神奈川県は独自に条例で吹き付けアスベスト(石綿)などの除去時に大気中の濃度測定を義務づけることを決めた。敷地境界より作業現場に近い「施工区画境界」による測定を条例で義務づけるのは大阪府に続いて2例目。(井部正之)

新たにアスベスト対策を義務づける条例改正案の全会一致による可決を示す神奈川県議会のホームページ

◆指針による「指導」に限界

発がん性の高いアスベストを含む建材の除去作業については、大気汚染防止法(大防法)や労働安全衛生法(安衛法)石綿障害予防規則(石綿則)で対策が義務づけられている。ところが、イギリスなど対策が進む国に比べ、「15~30年遅れ」と指摘されている。そのため自治体が条例や要綱などで独自に規制してきた経緯がある。

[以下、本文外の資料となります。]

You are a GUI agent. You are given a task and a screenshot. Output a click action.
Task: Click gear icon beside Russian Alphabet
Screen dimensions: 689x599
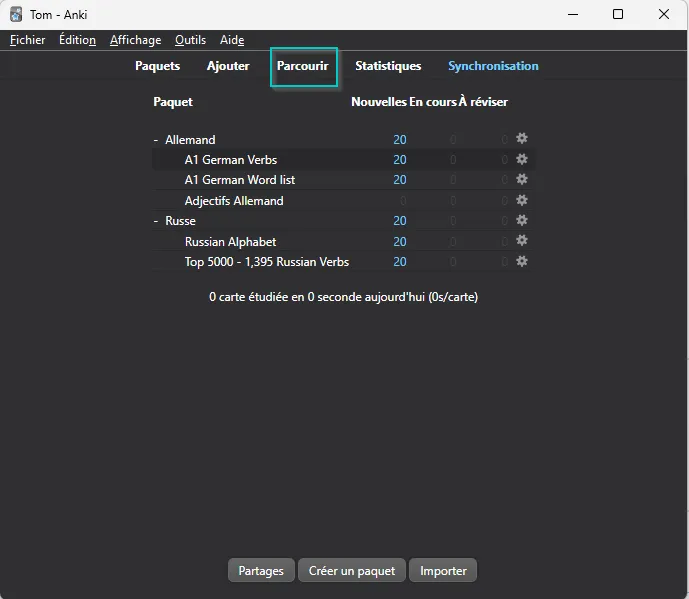(x=521, y=241)
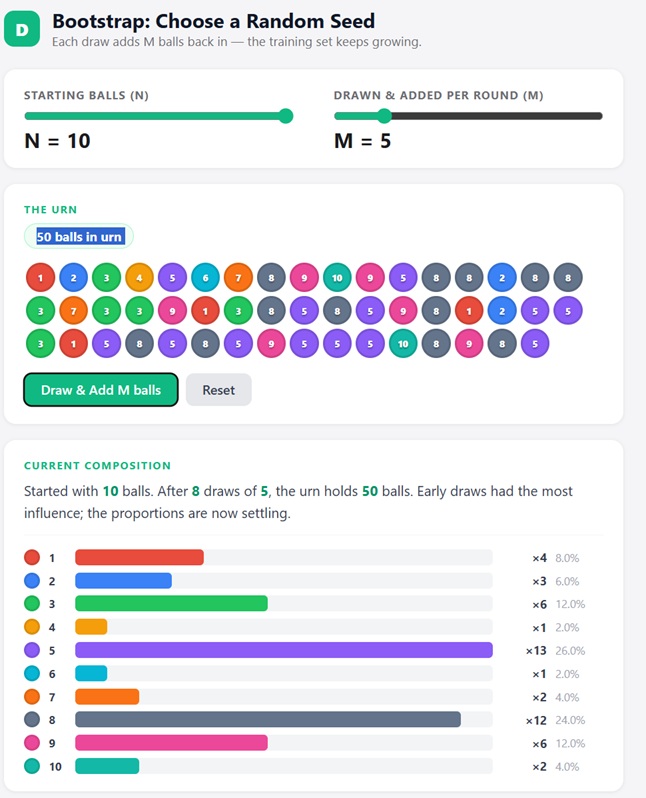This screenshot has width=646, height=798.
Task: Click the green composition bar for ball 3
Action: [172, 604]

神奈川県の場合、これまで大防法よりも厳しい対応を求める独自の指導指針を公表。吹き付けアスベストなど危険性の高い「レベル1~2」建材の除去作業時に周辺への漏えいがないことを確認するため、測定の実施などを求めてきた。

しかし同県大気水質課によれば、指針による独自対応が「法令に基づくものでない」ことから限界があったという。そうした課題をふまえ、「根拠を明確にするという意味で条例化することになった」(同課)と説明する。

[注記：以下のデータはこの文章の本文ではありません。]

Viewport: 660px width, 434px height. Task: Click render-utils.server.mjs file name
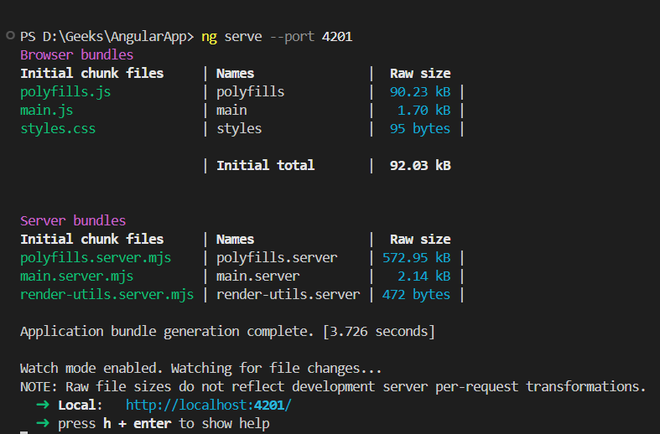107,294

新たに県条例に義務づけるのは、吹き付けアスベストなどレベル1~2建材について、(1)除去時に施工区画境界4カ所で6日ごとの大気中の濃度測定、(2)建物の通常使用時における調査と飛散防止に努める、(3)県に対する作業完了から30日以内の報告、(4)測定で基準値を超えた場合など非常時に実施すべき飛散防止措置、(5)工事の周辺住民への周知──などの5項目。

(1)の施工区画境界における測定義務では、「管理値」として(アスベスト以外も含む)総繊維数濃度ではなく、アスベストの繊維数濃度で空気1リットルあたり1本を採用予定。施工区画境界におけるアスベスト繊維数濃度で同1本との管理値採用は条例における規制として全国初めて。